- _Data to use_
-- Opening Marker --
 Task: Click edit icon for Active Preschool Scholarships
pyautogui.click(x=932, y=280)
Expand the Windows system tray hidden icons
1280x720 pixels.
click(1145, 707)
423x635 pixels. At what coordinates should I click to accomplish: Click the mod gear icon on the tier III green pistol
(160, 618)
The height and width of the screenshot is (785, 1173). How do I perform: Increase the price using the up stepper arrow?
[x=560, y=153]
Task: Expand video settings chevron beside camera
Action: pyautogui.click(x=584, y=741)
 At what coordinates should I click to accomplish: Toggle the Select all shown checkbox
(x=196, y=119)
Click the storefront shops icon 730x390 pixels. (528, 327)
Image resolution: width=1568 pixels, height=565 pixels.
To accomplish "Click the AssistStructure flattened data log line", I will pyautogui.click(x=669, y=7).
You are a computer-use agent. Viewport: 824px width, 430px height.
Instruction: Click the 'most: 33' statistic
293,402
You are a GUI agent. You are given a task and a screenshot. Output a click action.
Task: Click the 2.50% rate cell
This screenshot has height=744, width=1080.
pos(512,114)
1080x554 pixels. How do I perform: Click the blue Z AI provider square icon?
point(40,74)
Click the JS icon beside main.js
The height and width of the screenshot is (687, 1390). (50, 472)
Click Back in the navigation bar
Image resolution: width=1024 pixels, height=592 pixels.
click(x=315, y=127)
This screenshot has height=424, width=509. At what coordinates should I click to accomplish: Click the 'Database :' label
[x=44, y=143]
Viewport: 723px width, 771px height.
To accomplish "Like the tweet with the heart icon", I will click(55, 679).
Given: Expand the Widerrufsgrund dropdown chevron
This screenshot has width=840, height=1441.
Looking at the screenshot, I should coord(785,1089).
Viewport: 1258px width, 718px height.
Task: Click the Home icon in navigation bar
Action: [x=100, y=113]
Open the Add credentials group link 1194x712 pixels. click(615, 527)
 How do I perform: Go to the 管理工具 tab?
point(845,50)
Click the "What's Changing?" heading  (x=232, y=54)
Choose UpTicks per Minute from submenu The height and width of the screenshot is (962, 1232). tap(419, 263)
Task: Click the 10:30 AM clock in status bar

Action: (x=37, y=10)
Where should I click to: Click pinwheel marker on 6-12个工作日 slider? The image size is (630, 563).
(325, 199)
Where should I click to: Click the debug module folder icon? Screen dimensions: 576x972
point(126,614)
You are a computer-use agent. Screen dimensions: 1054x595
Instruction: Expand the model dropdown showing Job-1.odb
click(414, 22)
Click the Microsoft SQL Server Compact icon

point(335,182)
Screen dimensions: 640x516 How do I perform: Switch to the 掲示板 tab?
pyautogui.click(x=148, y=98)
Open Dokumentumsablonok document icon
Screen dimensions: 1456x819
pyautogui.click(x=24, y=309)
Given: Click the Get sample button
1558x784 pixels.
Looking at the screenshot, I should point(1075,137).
-- Closing Marker --
- _Exercise goal_
The complete data is to be transcribed verbatim.

- _Result of the exercise_
 Task: Click edit icon for Active Preschool Scholarships
pyautogui.click(x=932, y=280)
Expand the Windows system tray hidden icons
1280x720 pixels.
click(1145, 707)
423x635 pixels. At what coordinates should I click to accomplish: Click the mod gear icon on the tier III green pistol
(160, 618)
The height and width of the screenshot is (785, 1173). How do I perform: Increase the price using the up stepper arrow?
[x=560, y=153]
Task: Expand video settings chevron beside camera
Action: pyautogui.click(x=584, y=741)
 At what coordinates should I click to accomplish: Toggle the Select all shown checkbox
(x=196, y=119)
Click the storefront shops icon 730x390 pixels. (528, 327)
Image resolution: width=1568 pixels, height=565 pixels.
To accomplish "Click the AssistStructure flattened data log line", I will pyautogui.click(x=669, y=7).
You are a computer-use agent. Viewport: 824px width, 430px height.
Instruction: Click the 'most: 33' statistic
293,402
You are a GUI agent. You are given a task and a screenshot. Output a click action.
Task: Click the 2.50% rate cell
This screenshot has height=744, width=1080.
pos(512,114)
1080x554 pixels. How do I perform: Click the blue Z AI provider square icon?
point(40,74)
Click the JS icon beside main.js
The height and width of the screenshot is (687, 1390). (50, 472)
Click Back in the navigation bar
Image resolution: width=1024 pixels, height=592 pixels.
click(x=315, y=127)
This screenshot has height=424, width=509. At what coordinates should I click to accomplish: Click the 'Database :' label
[x=44, y=143]
Viewport: 723px width, 771px height.
To accomplish "Like the tweet with the heart icon", I will click(55, 679).
Given: Expand the Widerrufsgrund dropdown chevron
This screenshot has width=840, height=1441.
Looking at the screenshot, I should coord(785,1089).
Viewport: 1258px width, 718px height.
Task: Click the Home icon in navigation bar
Action: [x=100, y=113]
Open the Add credentials group link 1194x712 pixels. click(615, 527)
 How do I perform: Go to the 管理工具 tab?
point(845,50)
Click the "What's Changing?" heading  (x=232, y=54)
Choose UpTicks per Minute from submenu The height and width of the screenshot is (962, 1232). tap(419, 263)
Task: Click the 10:30 AM clock in status bar

Action: (x=37, y=10)
Where should I click to: Click pinwheel marker on 6-12个工作日 slider? The image size is (630, 563).
(325, 199)
Where should I click to: Click the debug module folder icon? Screen dimensions: 576x972
point(126,614)
You are a computer-use agent. Screen dimensions: 1054x595
Instruction: Expand the model dropdown showing Job-1.odb
click(414, 22)
Click the Microsoft SQL Server Compact icon

point(335,182)
Screen dimensions: 640x516 How do I perform: Switch to the 掲示板 tab?
pyautogui.click(x=148, y=98)
Open Dokumentumsablonok document icon
Screen dimensions: 1456x819
pyautogui.click(x=24, y=309)
Given: Click the Get sample button
1558x784 pixels.
Looking at the screenshot, I should point(1075,137).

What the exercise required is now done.